--- Extracted material Enclosed Below ---

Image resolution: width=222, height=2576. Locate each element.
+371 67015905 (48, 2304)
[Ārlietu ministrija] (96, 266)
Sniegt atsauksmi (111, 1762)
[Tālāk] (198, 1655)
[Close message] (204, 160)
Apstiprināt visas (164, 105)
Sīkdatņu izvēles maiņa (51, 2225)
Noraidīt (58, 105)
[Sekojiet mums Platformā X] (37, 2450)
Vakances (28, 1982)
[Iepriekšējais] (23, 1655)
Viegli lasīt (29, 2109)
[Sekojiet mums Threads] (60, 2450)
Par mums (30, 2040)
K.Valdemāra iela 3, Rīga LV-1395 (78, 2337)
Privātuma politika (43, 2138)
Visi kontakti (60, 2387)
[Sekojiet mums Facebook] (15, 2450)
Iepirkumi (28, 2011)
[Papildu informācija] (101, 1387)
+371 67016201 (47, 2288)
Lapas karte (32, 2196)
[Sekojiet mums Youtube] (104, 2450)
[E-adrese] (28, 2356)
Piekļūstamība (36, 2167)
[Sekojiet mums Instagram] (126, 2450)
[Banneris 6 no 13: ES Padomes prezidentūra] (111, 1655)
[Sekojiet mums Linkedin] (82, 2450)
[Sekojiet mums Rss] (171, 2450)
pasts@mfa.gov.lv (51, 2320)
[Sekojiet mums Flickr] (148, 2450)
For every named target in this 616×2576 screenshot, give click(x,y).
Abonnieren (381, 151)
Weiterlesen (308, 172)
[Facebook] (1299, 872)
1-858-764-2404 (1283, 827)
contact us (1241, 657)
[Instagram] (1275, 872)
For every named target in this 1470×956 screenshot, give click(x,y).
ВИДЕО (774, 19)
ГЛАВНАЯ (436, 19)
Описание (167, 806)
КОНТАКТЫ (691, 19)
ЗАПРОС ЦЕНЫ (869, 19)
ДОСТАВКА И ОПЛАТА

--- End of Enclosed Extracted material ---

→ **Assigned task**
In full and without alteration, reproduce the records above.

→ **Written solution**
Image resolution: width=222, height=2576. Locate each element.
+371 67015905 (48, 2304)
[Ārlietu ministrija] (96, 266)
Sniegt atsauksmi (111, 1762)
[Tālāk] (198, 1655)
[Close message] (204, 160)
Apstiprināt visas (164, 105)
Sīkdatņu izvēles maiņa (51, 2225)
Noraidīt (58, 105)
[Sekojiet mums Platformā X] (37, 2450)
Vakances (28, 1982)
[Iepriekšējais] (23, 1655)
Viegli lasīt (29, 2109)
[Sekojiet mums Threads] (60, 2450)
Par mums (30, 2040)
K.Valdemāra iela 3, Rīga LV-1395 (78, 2337)
Privātuma politika (43, 2138)
Visi kontakti (60, 2387)
[Sekojiet mums Facebook] (15, 2450)
Iepirkumi (28, 2011)
[Papildu informācija] (101, 1387)
+371 67016201 (47, 2288)
Lapas karte (32, 2196)
[Sekojiet mums Youtube] (104, 2450)
[E-adrese] (28, 2356)
Piekļūstamība (36, 2167)
[Sekojiet mums Instagram] (126, 2450)
[Banneris 6 no 13: ES Padomes prezidentūra] (111, 1655)
[Sekojiet mums Linkedin] (82, 2450)
[Sekojiet mums Rss] (171, 2450)
pasts@mfa.gov.lv (51, 2320)
[Sekojiet mums Flickr] (148, 2450)
For every named target in this 616×2576 screenshot, give click(x,y).
Abonnieren (381, 151)
Weiterlesen (308, 172)
[Facebook] (1299, 872)
1-858-764-2404 (1283, 827)
contact us (1241, 657)
[Instagram] (1275, 872)
For every named target in this 1470×956 screenshot, give click(x,y).
ВИДЕО (774, 19)
ГЛАВНАЯ (436, 19)
Описание (167, 806)
КОНТАКТЫ (691, 19)
ЗАПРОС ЦЕНЫ (869, 19)
ДОСТАВКА И ОПЛАТА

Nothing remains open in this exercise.